### Page excerpt
==========

8.17

18 Basic Program Syntax🔗

This chapter is adapted from Formal Reasoning About Programs, Chapter 2: Basic Program Syntax, by Adam Chlipala. Because we are using only a single chapter from the original work, we have modified it to remove dependencies on the FRAP libraries. However, the license of the original book does not permit the creation or distribution of modified versions. Accordingly, please do not distribute this material.

As a first example, let’s look at the syntax of simple arithmetic expressions. We use the Rocq feature of modules, which let us group related definitions together. A key benefit is that names can be reused across modules, which is helpful to define several variants of a suite of functionality, within a single source file.

==========

### Data excerpt
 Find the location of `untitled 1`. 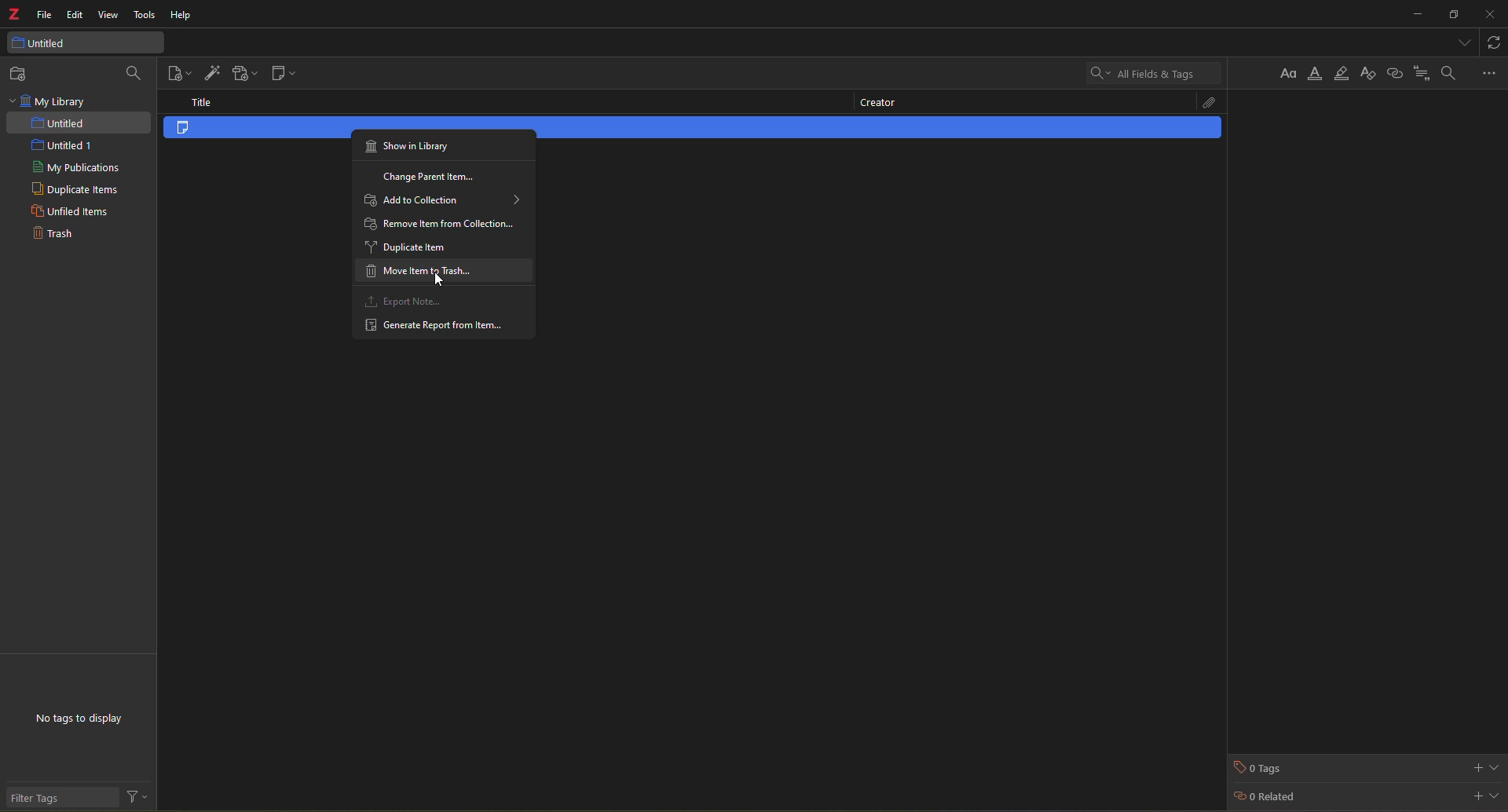

untitled 1 is located at coordinates (61, 146).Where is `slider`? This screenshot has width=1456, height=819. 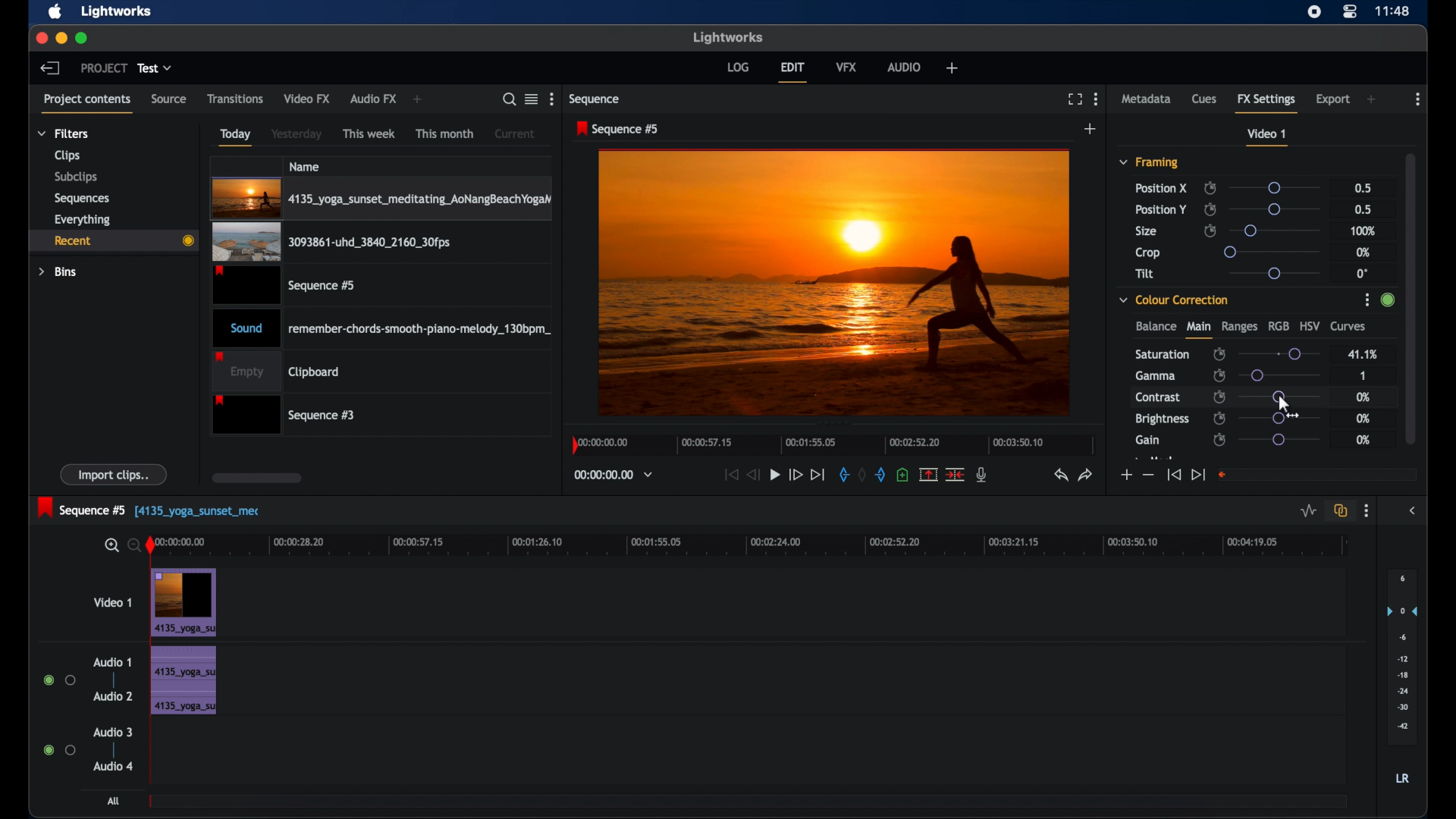
slider is located at coordinates (1279, 439).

==========

### What to work on
a) List every number written in digits in the Basic Program Syntax chapter.
b) Please duplicate everything in the Basic Program Syntax chapter from "This chapter is" down to "single source file.".

### Answers by task
a) 8.17, 18, 2

b)
This chapter is adapted from Formal Reasoning About Programs, Chapter 2: Basic Program Syntax, by Adam Chlipala. Because we are using only a single chapter from the original work, we have modified it to remove dependencies on the FRAP libraries. However, the license of the original book does not permit the creation or distribution of modified versions. Accordingly, please do not distribute this material.

As a first example, let’s look at the syntax of simple arithmetic expressions. We use the Rocq feature of modules, which let us group related definitions together. A key benefit is that names can be reused across modules, which is helpful to define several variants of a suite of functionality, within a single source file.